Dunia modern yang mengukir kesuksesan secara materi dan karya ilmu pengetahuan serta teknologi, agaknya tidak memberikan cukup bekal hidup yang kokoh bagi manusia, sehingga banyak orang modern tersesat dalam kemajemukan dan kemodernan. Benar jika John Naisbitt dan Patricia Aburdence mengatakan, bahwa ilmu pengetahuan dan teknologi tidak mengantarkan kita tentang makna hidup yang sebenarnya.
Jika iptek tidak memberikan keterangan tentang arti kehidupan yang menjadi hakikat hidup manusia, makainstitusi apa yang dapat menjelaskannya? Agama dikedepankan sebagai salahsatu institusi yang mampu menjawab masalah tersebut, walau masih terdpat sebagian kecil orang meragukan eksistensi agama. Namun, esensi dan fungsi agama ternyata tetap diyakini oleh orang-orang modern sebagai seseuatu yang penting dalam kehidupan. Dengan agama, manusia menjadi memiliki rasa damai, tempat bergantung, bahagia dan memiliki ketentraman hidup.
E.     Tantangan Dakwah di Era Globalisasi
Globalisasi menjadikan manusia lupa akan jati dirinya dan lupa akan kebenaran serta selalu mengejar kemegahan untuk menuruti hawa nafsunya. Banyak dari manusia sekarang tidak dilandasi iman yang kokoh sehingga terseret arus perubahan. Selain itu, tatanan masyarakat semakin semrawut,. Banyak yang berani melakukan hal-hal yang bertentangan dengan ajaran agama.

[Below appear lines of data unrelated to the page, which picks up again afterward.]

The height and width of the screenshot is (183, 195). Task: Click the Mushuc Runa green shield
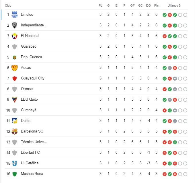(15, 174)
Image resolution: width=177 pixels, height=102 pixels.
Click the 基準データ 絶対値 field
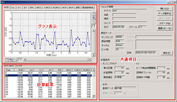tap(125, 88)

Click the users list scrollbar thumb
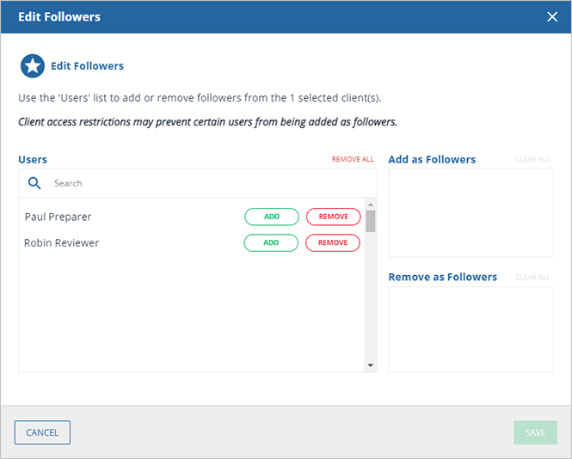click(371, 221)

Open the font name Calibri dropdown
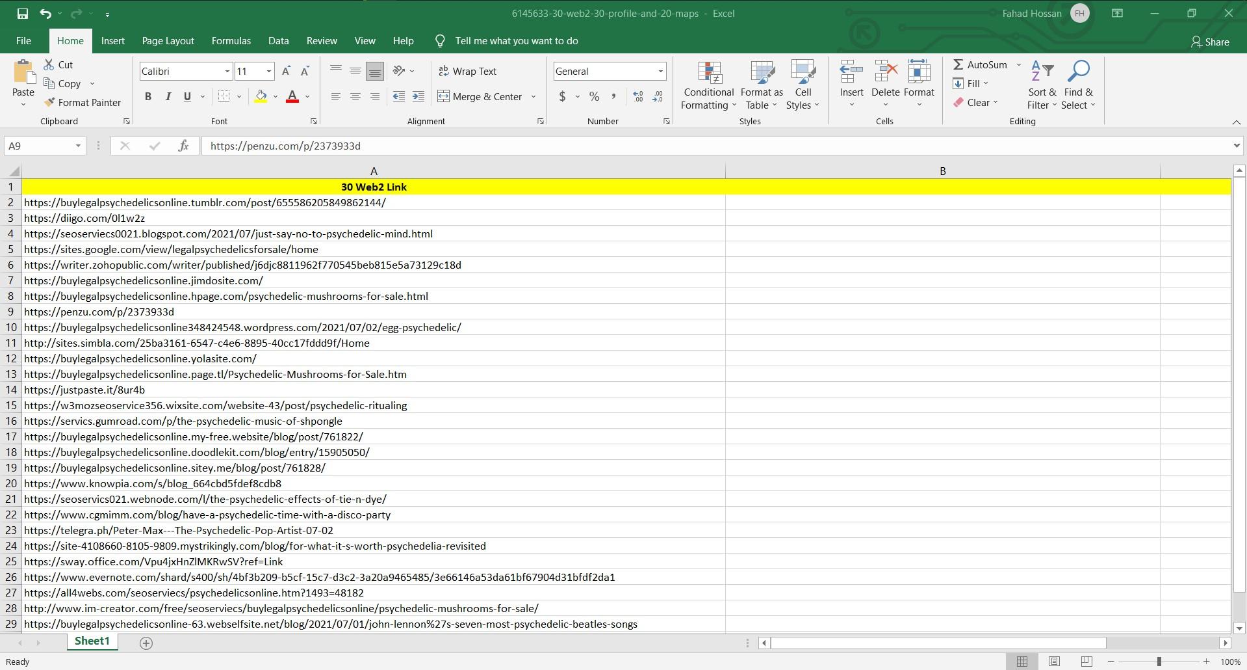[x=227, y=72]
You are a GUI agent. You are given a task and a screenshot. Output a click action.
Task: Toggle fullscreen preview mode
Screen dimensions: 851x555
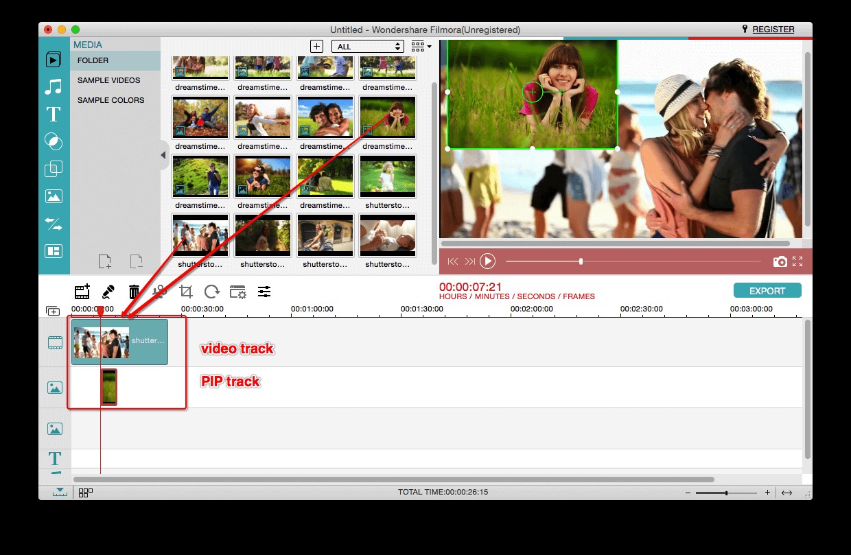click(x=797, y=261)
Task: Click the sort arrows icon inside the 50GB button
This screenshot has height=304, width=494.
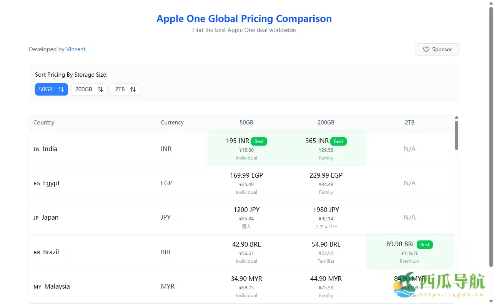Action: (62, 89)
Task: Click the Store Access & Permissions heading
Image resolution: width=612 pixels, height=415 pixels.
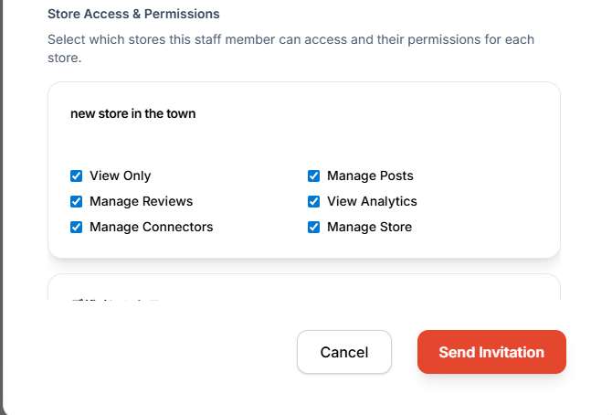Action: [x=133, y=15]
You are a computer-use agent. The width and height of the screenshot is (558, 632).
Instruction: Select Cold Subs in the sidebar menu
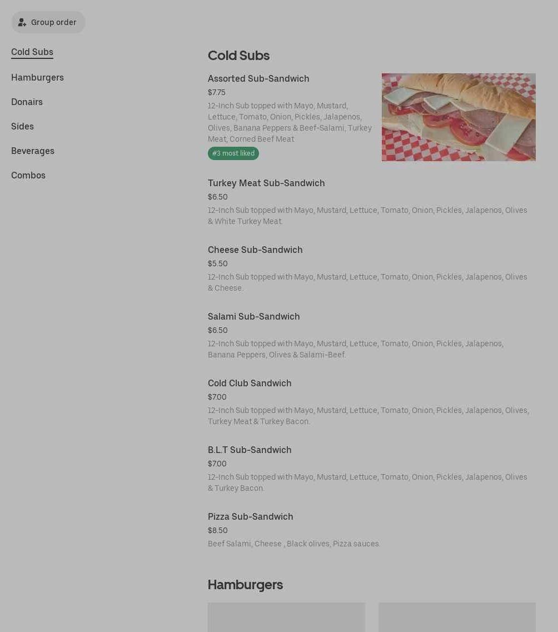pyautogui.click(x=32, y=52)
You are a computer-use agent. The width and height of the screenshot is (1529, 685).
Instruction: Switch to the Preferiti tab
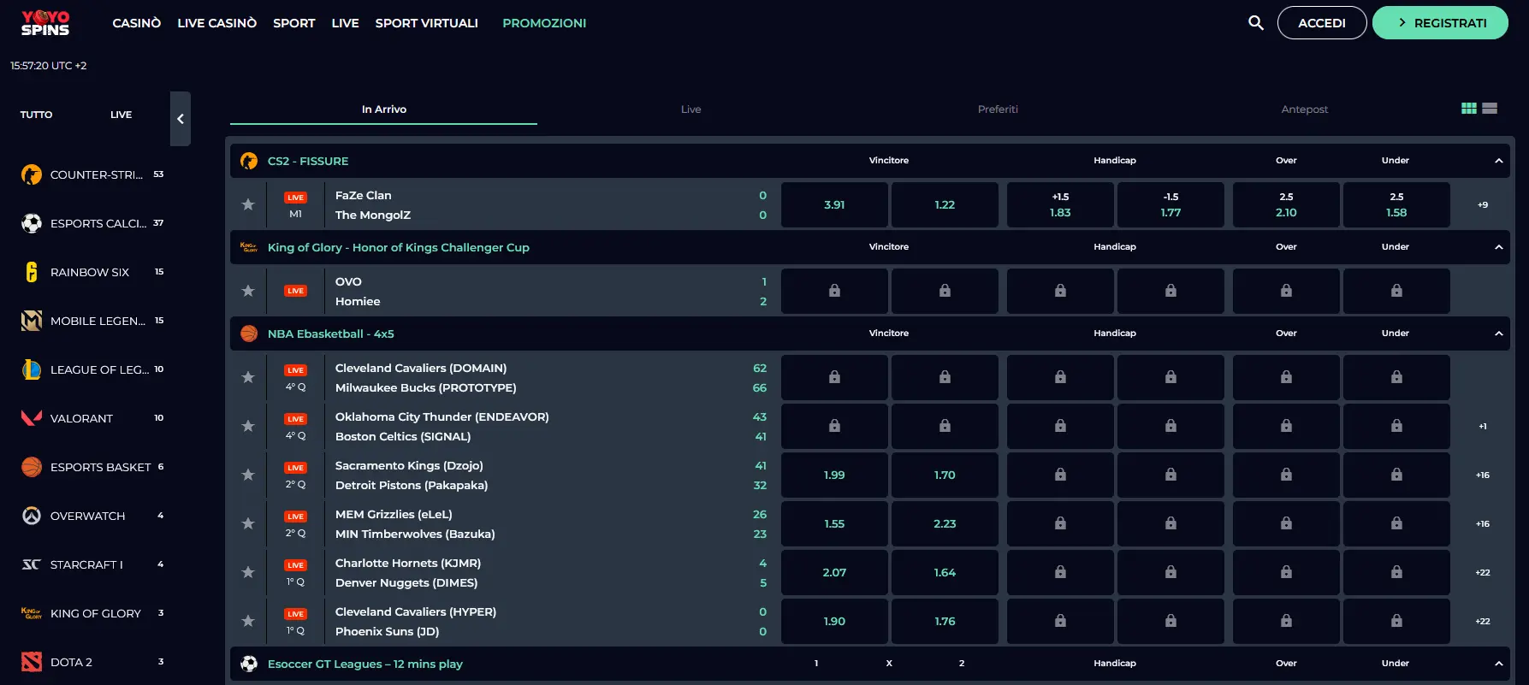998,109
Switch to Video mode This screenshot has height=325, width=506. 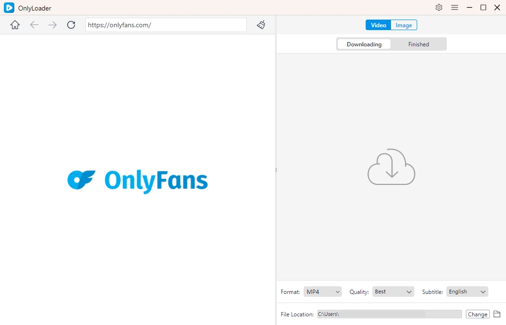(379, 25)
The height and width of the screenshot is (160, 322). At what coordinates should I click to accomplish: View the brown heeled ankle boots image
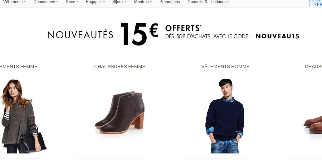[x=120, y=113]
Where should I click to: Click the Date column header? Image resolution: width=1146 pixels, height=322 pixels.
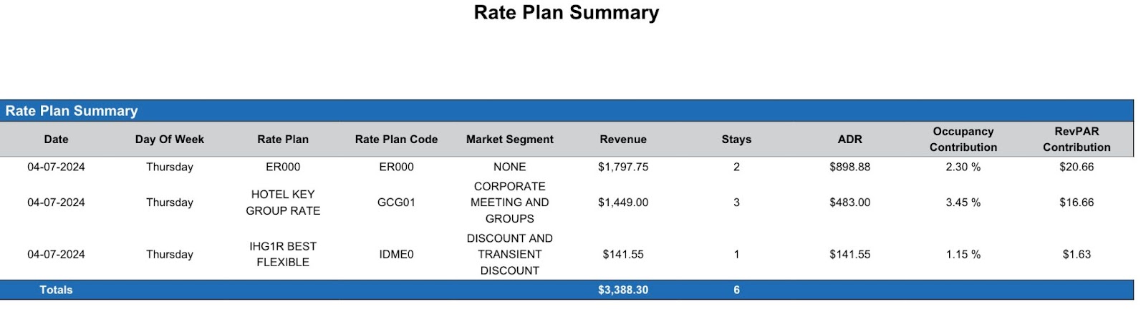point(56,140)
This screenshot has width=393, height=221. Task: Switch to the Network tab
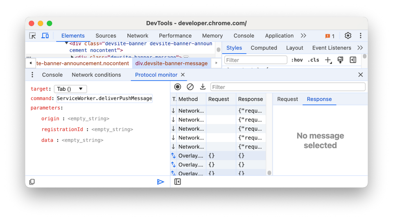click(x=138, y=36)
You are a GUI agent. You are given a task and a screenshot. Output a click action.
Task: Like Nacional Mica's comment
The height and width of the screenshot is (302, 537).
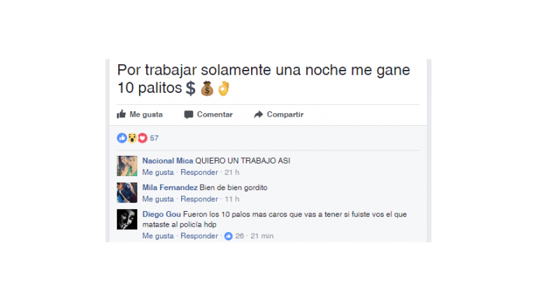point(158,172)
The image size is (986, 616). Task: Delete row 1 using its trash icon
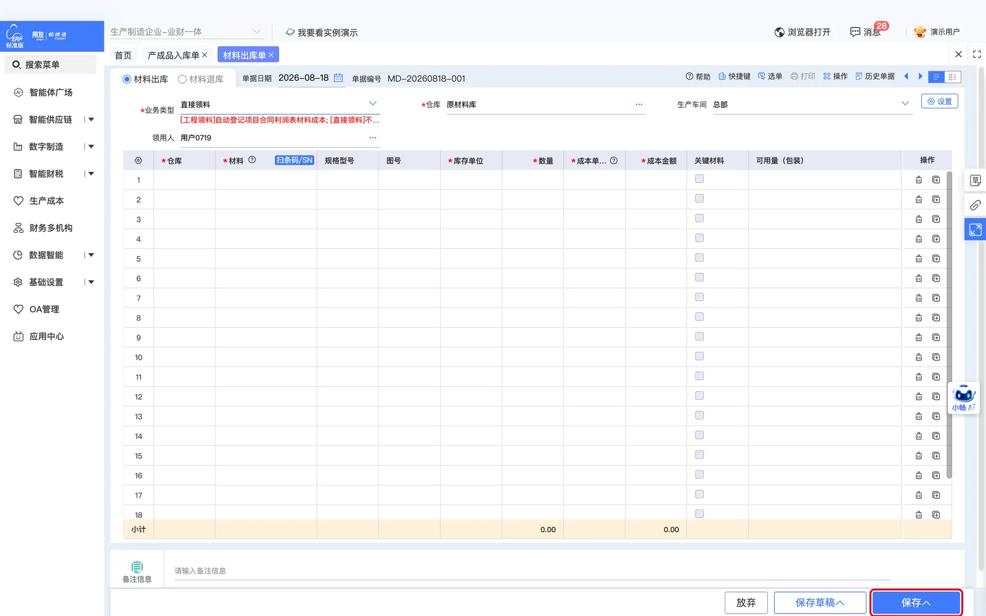click(919, 180)
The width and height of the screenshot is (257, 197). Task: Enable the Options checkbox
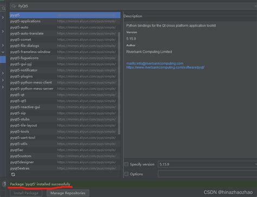126,174
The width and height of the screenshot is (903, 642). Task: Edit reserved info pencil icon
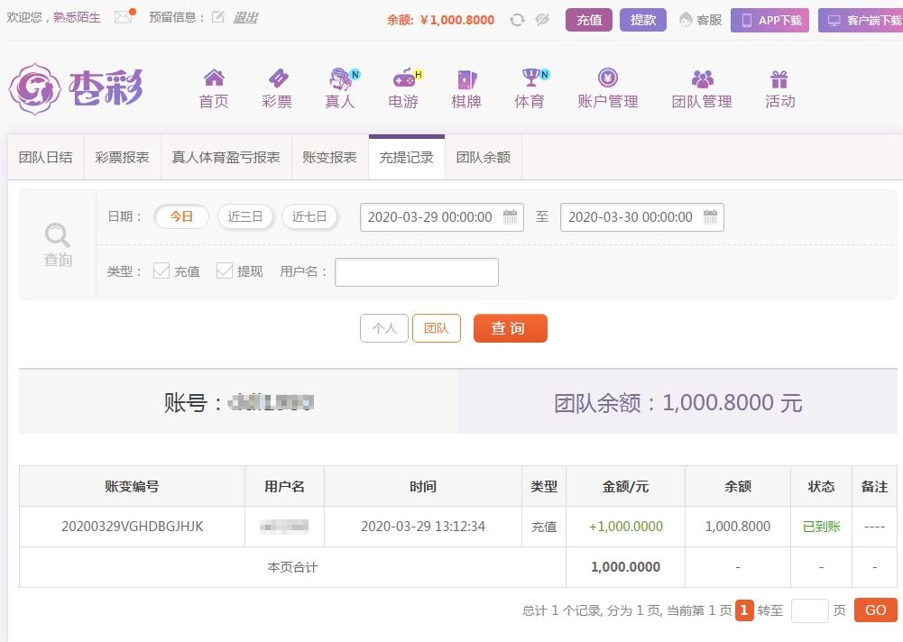(217, 17)
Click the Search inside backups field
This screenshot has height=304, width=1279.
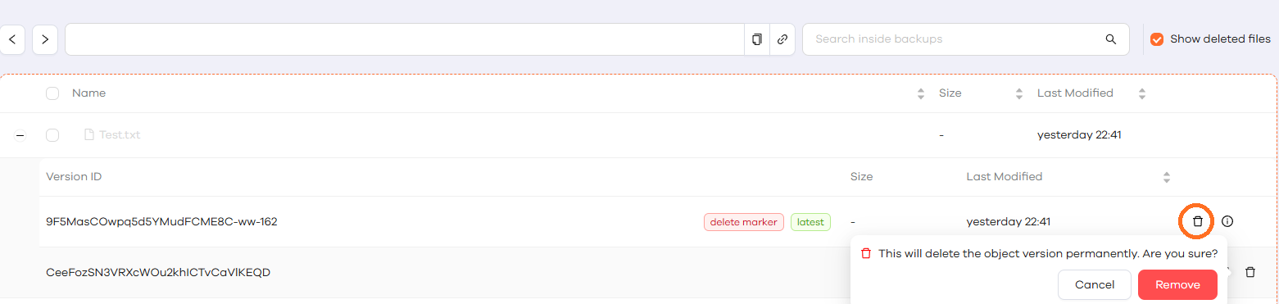click(950, 39)
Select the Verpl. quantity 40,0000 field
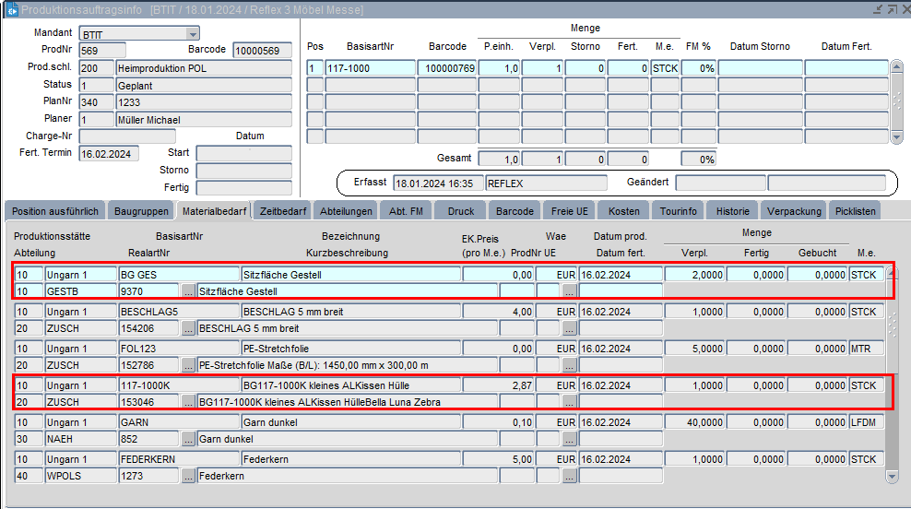The height and width of the screenshot is (509, 911). [x=693, y=422]
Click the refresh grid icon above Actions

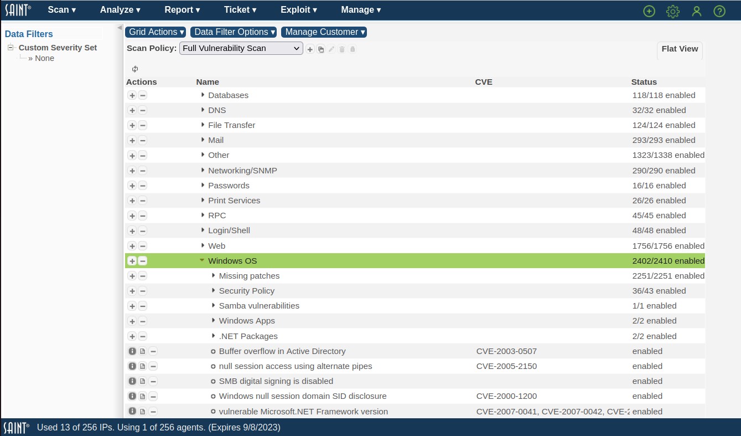click(x=135, y=69)
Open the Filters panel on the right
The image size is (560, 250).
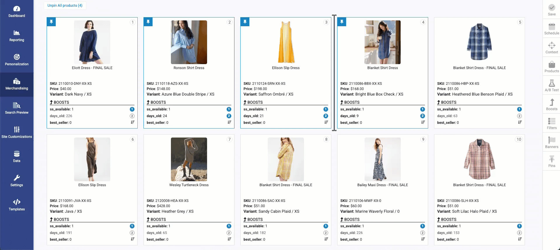(552, 124)
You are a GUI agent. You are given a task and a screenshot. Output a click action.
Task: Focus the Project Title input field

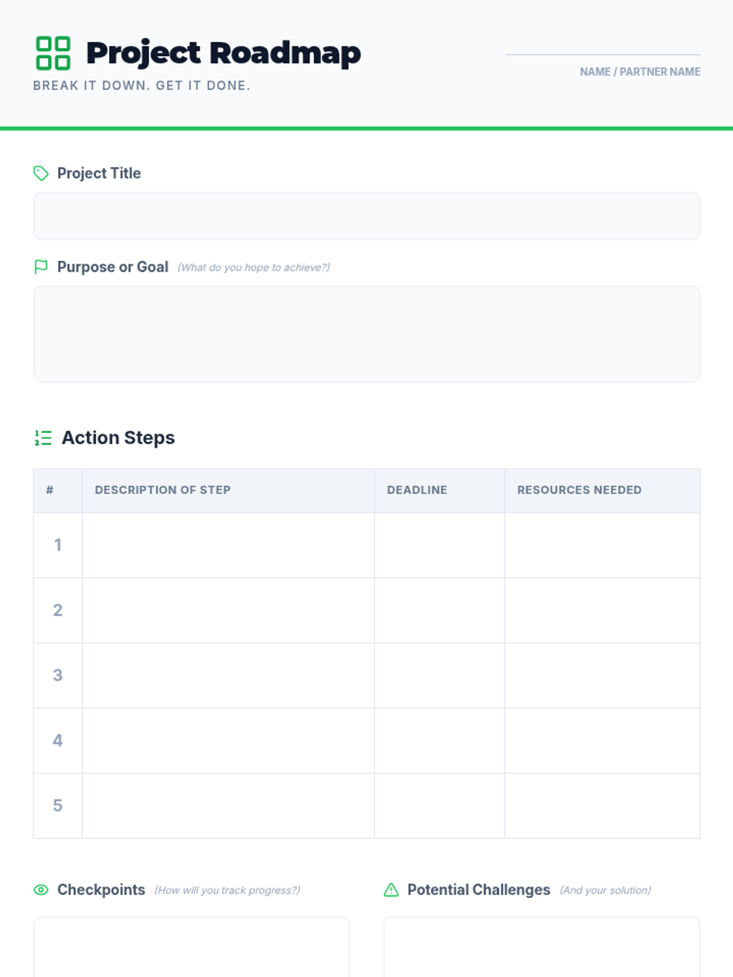point(367,216)
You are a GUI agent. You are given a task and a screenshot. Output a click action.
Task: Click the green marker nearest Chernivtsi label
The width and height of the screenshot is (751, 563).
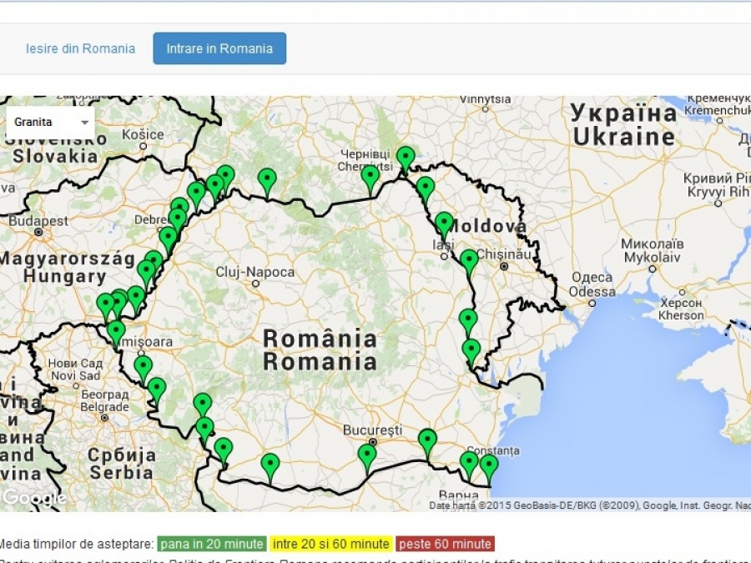click(370, 179)

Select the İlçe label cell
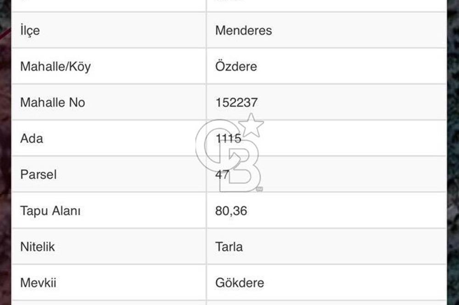(30, 31)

Perkembangan kontemporer tentang kehidupan masyarakat diera sekarang sungguh menunjukkan fenomena yang menarik dan beragam secara sosiologis kehidupan beragama. Di Indonesia sendiri yang memiliki kemajemukan memiliki fenomena cukup menarik, diantaranya tingginya semangat para pemeluk masing-masing agama untuk membumikan ajaran agama dalam kehidupan aktual masyarakat, baik secara individu dalam kehidupan sehari-hari bahkan pada aspek-aspek yang bersifat fundamental. Didalam kalangan elit dan perkotaan yang sekarang lebih dominan menonjolkan identitas baru mereka dengan menggambarkan spiritual yang tinggi pada diri mereka. Hingga gejala kehadirannya gerakan-gerakan yang bersifat transfornatif dalam wilayah praksis. Di antara fenomena itu  merupakan gejala dari semaraknya beragama yang dinilai positif, sebab fenomena kesadaran beragama itu setidaknya menepis kemungkina proses sekulerisasi yang dibawa oleh kehidupan modern yang dikhawatirkan dapat memberi benih dan dampak sekularisasi.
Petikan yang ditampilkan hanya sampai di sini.